* **Selected extract**

BEGIN

As I grew older, I was distracted by this and other wonders. We stood at the threshold of the space age and I devoured anything written about it; a series of articles in Colliers Magazine, with marvelous illustrations of space ships and space travel, spoke of going to other worlds. At about the same time, thanks to Playboy and Ray Bradbury, I discovered science fiction. The science fiction I read looked outward at new worlds and alien species. We were not alone in creation. An editorial note is appropriate here. The very first issue of Playboy, the one with the nude pictures of Marilyn Monroe, also contained the first half of Ray Bradbury’s Fahrenheit 451. The concluding portion of the story was contained in the second issue. A family friend spending some time with us gave me both issues without the slightest hesitation. He had no children and I am forever grateful that he never questioned the appropriateness of giving the first two issues of Playboy to an 11 year old boy. This was the push that opened the marvels of the science fiction writers to me. But I digress.
By the time I reached my 20s, I no longer prayed and, to all intents and purposes, I had left the church. God, apparently not caring for this state of affairs, made certain that I made friends with a woman who was in the same state of doubt. The daughter of a Lutheran pastor, she also no longer saw the relevance of remaining in the church. She discovered C.S. Lewis and urged me to read Mere Christianity. Conversations and letters on this and other of Lewis’s writings talked me, and her, back into the church. A decision I have never regretted. And yet I have doubts.

END

* **Dataset extract**
BEGIN

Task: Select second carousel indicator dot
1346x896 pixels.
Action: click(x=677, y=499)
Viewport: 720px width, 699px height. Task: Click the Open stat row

END

* **Requirement 1**
Translate this sentence from the passage on faith and science fiction into Spanish: "The science fiction I read looked outward at new worlds and alien species."
* **Requirement 2**
Write out the part of the passage on faith and science fiction that starts at "By the time" and ends at "I have doubts.", word for word.
* **Requirement 3**
Keep writing the passage on faith and science fiction past its last sentence.

* **Output 1**
La ciencia ficción que leía miraba hacia afuera, hacia nuevos mundos y especies alienígenas.

* **Output 2**
By the time I reached my 20s, I no longer prayed and, to all intents and purposes, I had left the church. God, apparently not caring for this state of affairs, made certain that I made friends with a woman who was in the same state of doubt. The daughter of a Lutheran pastor, she also no longer saw the relevance of remaining in the church. She discovered C.S. Lewis and urged me to read Mere Christianity. Conversations and letters on this and other of Lewis’s writings talked me, and her, back into the church. A decision I have never regretted. And yet I have doubts.

* **Output 3**
Not doubts about the existence of God. Personal experience with the numinous has convinced me of the existence of the same. But I am not absolutely certain that we have gotten it quite right. For example, some that I know are excessively complimentary, one could say fawning, in their praise of God in their public prayers. You would think that the God of creation would know all of this and not need us to continually tell him how great he is. That should be a given. Yet we continue our flattery with language foreign to our daily existence. Do we do so to propitiate a god who could squash us like a bug? Certainly there are enough examples in the Old Testament about the almighty doing just that to give us pause. The Incarnation, central to Christian belief, of course, changes the nature of God. The jealous and vindictive storm god of Abraham becomes a God of goodness, love and mercy. Even so, I don’t think we have it quite right. The exclusivity of Christianity, for example, has been responsible for more excesses, some particularly horrific, than I care to recount here. God, in the opinion of some, is far more inclusive than others might think.
I am left, then with the question of the silence which descends on some of us. Early church fathers call it the dark night of the soul and Mother Teresa is but one prominent example. Some would say that the devil sits on my shoulder and whispers doubts into my ear, but that only complicates the matter. The doubts come not from the devil, but from the silence and we are left with the eternal question; “why?”